Understanding all these above sanctifies border theory for this study because border theory fits into Habib’s summary that:
Theory is a systematic explanation of practice or a situation of practice in broader framework; theory brings to light the motives behind our practice; it shows us the connection of practice to ideology, power structures, our own unconscious, our political and religious attitudes, our economic structures; above all, theory shows us that practice is not something natural but is a specific historical construct. (Habib 2).
3.2 Research Methodology
This research is going to be a qualitative one because it is a process of inquiry. Qualitative research according to Denzin and Lincoln makes sense of or interpret phenomena in terms of meanings people bring to them (Denzin and Lincoln 2). The effort here would be to read Arrows of rain to understand the sense in which body and border are represented in it.
First, the state, Madia country would be looked at to consider how colonialism and the existences of several ethnic groups have felt in it. The presence of changes in government and the general effects on the lives of the citizens would be evaluated. This will be the premise for which the character of Iyese will be singled out. Evaluating the country of this character would be very important because it would make understanding of the characters better. Also, Iyese would be studied for her role in bringing the narrative of the body home in the text. Iyese’s existence in Media, experiences (violations, abuse, and subjugation) and their reactions are the foundation on which the work is built.
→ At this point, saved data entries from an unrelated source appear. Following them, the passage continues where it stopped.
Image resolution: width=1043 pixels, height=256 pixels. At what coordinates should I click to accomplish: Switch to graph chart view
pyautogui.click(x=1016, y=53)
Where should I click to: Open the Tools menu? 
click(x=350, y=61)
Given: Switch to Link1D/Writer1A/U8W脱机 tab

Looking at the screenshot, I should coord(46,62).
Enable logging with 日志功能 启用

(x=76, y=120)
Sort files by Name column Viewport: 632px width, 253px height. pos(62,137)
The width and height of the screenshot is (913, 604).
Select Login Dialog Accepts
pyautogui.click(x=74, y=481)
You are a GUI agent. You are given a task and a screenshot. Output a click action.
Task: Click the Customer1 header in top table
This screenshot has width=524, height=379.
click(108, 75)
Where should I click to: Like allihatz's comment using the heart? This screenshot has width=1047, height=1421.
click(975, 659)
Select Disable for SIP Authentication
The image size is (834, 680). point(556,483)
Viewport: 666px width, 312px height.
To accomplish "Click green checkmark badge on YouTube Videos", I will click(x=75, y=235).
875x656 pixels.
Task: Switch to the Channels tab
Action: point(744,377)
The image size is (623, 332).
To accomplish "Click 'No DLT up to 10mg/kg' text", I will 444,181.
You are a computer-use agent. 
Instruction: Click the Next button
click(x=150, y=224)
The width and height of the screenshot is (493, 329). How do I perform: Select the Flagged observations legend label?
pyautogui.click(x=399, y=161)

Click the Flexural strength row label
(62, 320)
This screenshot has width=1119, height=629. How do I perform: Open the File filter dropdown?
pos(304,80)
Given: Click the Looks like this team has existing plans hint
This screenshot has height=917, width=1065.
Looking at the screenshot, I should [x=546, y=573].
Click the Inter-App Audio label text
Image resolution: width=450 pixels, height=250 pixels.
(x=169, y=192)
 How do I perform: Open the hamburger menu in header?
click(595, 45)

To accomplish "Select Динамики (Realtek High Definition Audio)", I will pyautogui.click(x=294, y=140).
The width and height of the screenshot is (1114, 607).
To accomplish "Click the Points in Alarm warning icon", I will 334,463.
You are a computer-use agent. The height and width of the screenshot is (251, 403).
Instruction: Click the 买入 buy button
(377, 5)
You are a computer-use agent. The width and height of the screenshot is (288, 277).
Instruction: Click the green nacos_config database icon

And then, the significance of Iyese in the text would be looked at because as has been said earlier, she is able to possess secondary meaning other than herself in the work. She is parallel to the concept of Madia in the text. Iyese’s ability to embody the country and the role of every character that came in contact plays would be given attention.
This study would lay its claim, hinging on the concept of corporeality, border theory and borrowing from the concept of the subaltern in postcolonialism. It would make use of available materials on the primary text, corporeality, subaltern and border theory in the analysis. Similar texts and texts studied with either the concepts or the theory would be brought in for comparative purposes.